Un verrou : la distribution
de l’hydrogène : Le
développement des mobilités hydrogène requiert la distribution du carburant aux
utilisateurs. Les mobilités individuelles demandent un réseau très maillé : il
y a en France environ 11 000 points de distribution de carburants. Même en
acceptant un maillage réduit à 20 km par 20 km, il faudrait 2 500 points de
distribution.
Or, les stations de distribution d’hydrogène nécessitent des
investissements sensiblement supérieurs à un million d’euros, et doivent soit
être alimentés – par camions actuellement, éventuellement par gazoduc à terme
–, soit produire sur place leur hydrogène
par électrolyse (elles sont alors plus chères
d’environ 80%). Au-delà des quelques démonstrateurs existants, de telles
installations ne peuvent être
rentabilisées qu’avec des volumes distribués importants. Le développement d’un
réseau, préalable à la vente des véhicules, ne peut guère se concevoir sans
soutien public.
De façon assez unanime également, les pays passés en revue considèrent que
le meilleur candidat à l’utilisation de l’hydrogène est la mobilité. Ceux qui
ont été les plus dynamiques ont cependant été confrontés au développement des
infrastructures. Tous les pays
convergent vers l’équipement de grands centres régionaux avec une dizaine ou
une quinzaine de stations de distribution d’hydrogène dans chaque centre, mais
certains reportent l’équipement systématique de corridors hydrogène reliant
les centres.
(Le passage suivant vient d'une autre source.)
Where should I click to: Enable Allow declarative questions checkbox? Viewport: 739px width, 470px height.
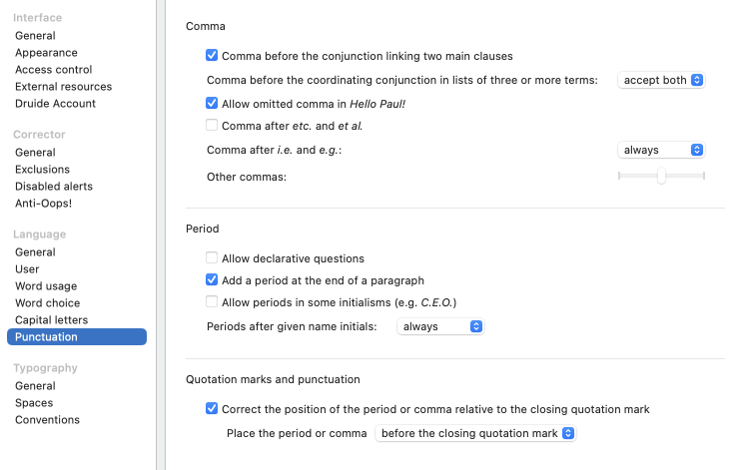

Un exemple très cohérent
d’une telle politique est actuellement en oeuvre en Allemagne avec le projet
d’équipement d’une centaine de stations d’approvisionnement de véhicules en
hydrogène. À cette fin, les principaux acteurs du marché allemand (Air Liquide, Daimler, Linde, OMV,
Shell et Total), avec le soutien des constructeurs automobiles (BMW, Honda,
Hyundai, Toyota et Volkswagen) et du gouvernement allemand se sont regroupés en
un consortium unique H2 Mobility. Ils
achèvent l’équipement des principales villes (Hambourg, Berlin, Rhin-Ruhr,
Frankfort, Nuremberg, Stuttgart et Munich) en anticipant la demande ; un
nombre plus limité de stations est installé entre ces sites. L’essentiel de
l’approvisionnement est réalisé par transports routiers avec de l’hydrogène gris.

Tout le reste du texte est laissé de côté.